Cavendish portfolio manager Paul Mumford who has been an investor in Patisserie Valerie for years was taken aback by the scandal that rocked the British cake chain which up until that point hadn’t caused him “any sleepless nights”.

“If I had to list the 70-odd companies I own in order of risk, I probably would have put Patisserie Valerie right at the bottom,” he says. “It didn’t seem to be a high-risk situation.”

The person who was most gobsmacked by the news was Patisserie executive chairman and majority owner in the business Luke Johnson.

Veteran entrepreneur Johnson, who owns 37% of the firm, described in excruciating detail how the revelation of Patisserie’s accounting scandal culminated in the “most harrowing week” of his life to the Sunday Times, the same paper he writes a weekly column for sharing tips on how to be a savvy investor.

As the events of the week unravelled and senior management uncovered £10m in two “secret” overdraft accounts in addition to the accounting discrepancies, Johnson said his world was turned upside down. “It was as if I was in a nightmare that I’d wake up from,” he told the paper.

Who is to blame?

With a Serious Fraud Office investigation into suspended Patisserie finance director Chris March ongoing shareholders have been left scratching their heads, wondering how such a serious account deficit could go unnoticed.

Many have placed blame squarely at the feet of Patisserie Valerie’s auditor Grant Thornton, who only months before had given the café chain a clean bill of health and verified that it had £28.8m of cash in the bank.

Patisserie Valerie has jumped on this bandwagon, with reports suggesting it could sue its auditor of over a decade. Grant Thornton, the UK’s fifth largest accounting firm by revenue, may also potentially face the wrath of the Financial Reporting Council, which regulates the audit profession.

While Mumford says that people are right to criticise the management team, he believes the auditors principally should have picked up on the multi-million pound accounting hole, particularly given their history with the café chain.

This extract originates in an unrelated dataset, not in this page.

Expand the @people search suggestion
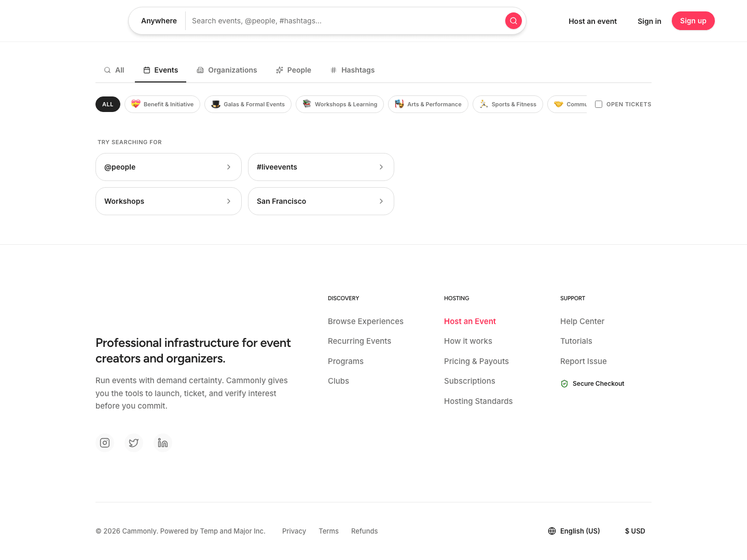747x560 pixels. click(168, 166)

A forensic team from PwC that was brought in to investigate the matter by Johnson and the company’s CEO Paul May spotted that Patisserie’s accounts didn’t add up almost immediately.

“Grant Thornton aren’t renowned for being exactly great in this area of practice,” says Mumford, noting that the accounting firm was fined £2.3m by the FRC last year for “not doing their job properly” while auditing another company he holds, Assetco.

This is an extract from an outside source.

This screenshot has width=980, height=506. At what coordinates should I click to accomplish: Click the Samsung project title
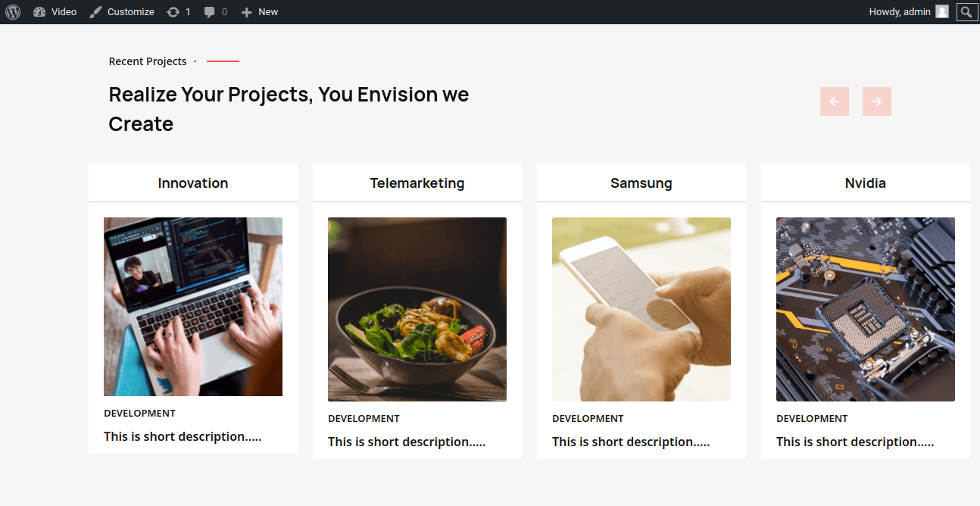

The accountancy firm was fined £3m again this August over its audits of Vimto-maker Nichols and the University of Salford.

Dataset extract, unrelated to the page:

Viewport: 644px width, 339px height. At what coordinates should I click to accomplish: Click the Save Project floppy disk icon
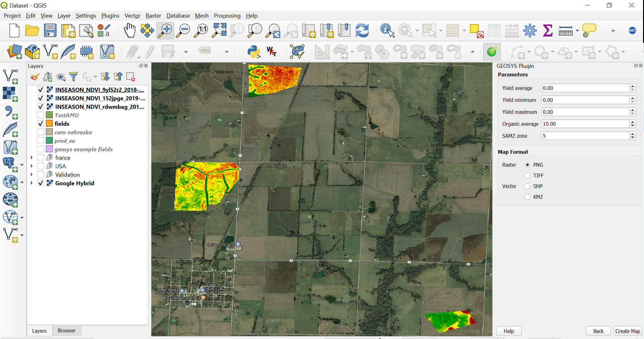(50, 31)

In response to Portfolio Adviser‘s request for comment Grant Thornton said: “We are aware of the news released by Patisserie Valerie. Given our duty of client confidentiality it would be inappropriate for us to comment.”

Peter Sleep senior portfolio manager at 7IM says Patisserie’s auditors should have been able to spot basic fraudulent manoeuvres like ‘layering’, where a person moves an amount of money through several bank accounts very quickly to give the impression of having a lot of cash, or ‘teeming and lading’, where a person takes cash from a transaction for their personal use and records it later.

Sleep, a chartered accountant himself, notes that junior auditors are typically assigned to look over company cash levels because this is usually the easiest thing to check. But this work should be checked thoroughly by senior auditors at the firm, he adds.

Deficient system

Peter Parry policy director of the UK Shareholders Association thinks Patisserie’s problems are also the result of “the fundamental failings of the auditors”.

But he says this problem is not unique to Patisserie or even Aim-listed companies, which have looser regulatory controls in place than their larger FTSE 100 and 250 counterparts.

The corporate blow-ups of 2018 like Carillion, Conviviality and now Patisserie have revealed a “deficiency in the whole audit procurement process,” says Parry.

He suspects external auditors are chosen because of the “cosy relationships” they have with members of the internal audit committee and senior management instead of whether they will deliver the best results for shareholders and other interested parties like employees and suppliers.

“There’s no transparency and no evidence of real robustness the way in which audit contracts are tendered and the bids are evaluated to ensure they do get the best one that provides the most appropriate service the stakeholders want.”

This is reflected in company annual reports, which feel more like a box ticking exercise and “easy words on the page” as opposed to a comprehensive audit that highlights concerns that would impact stakeholders.

“When you read the annual report all you get is vague, superficial comments which state the external audit people looked at this and that. But you don’t see why they were asked to look at certain things like revenue recognition or the valuation of intangible assets.”

Sophisticated fraud

Sleep’s hunch is that the accounting blow-up was likely a “fairly sophisticated” fraud that evaded Grant Thornton’s detection.

He says the matter ultimately boils down to an internal control issue and thus falls under the purview of Patisserie’s internal audit committee.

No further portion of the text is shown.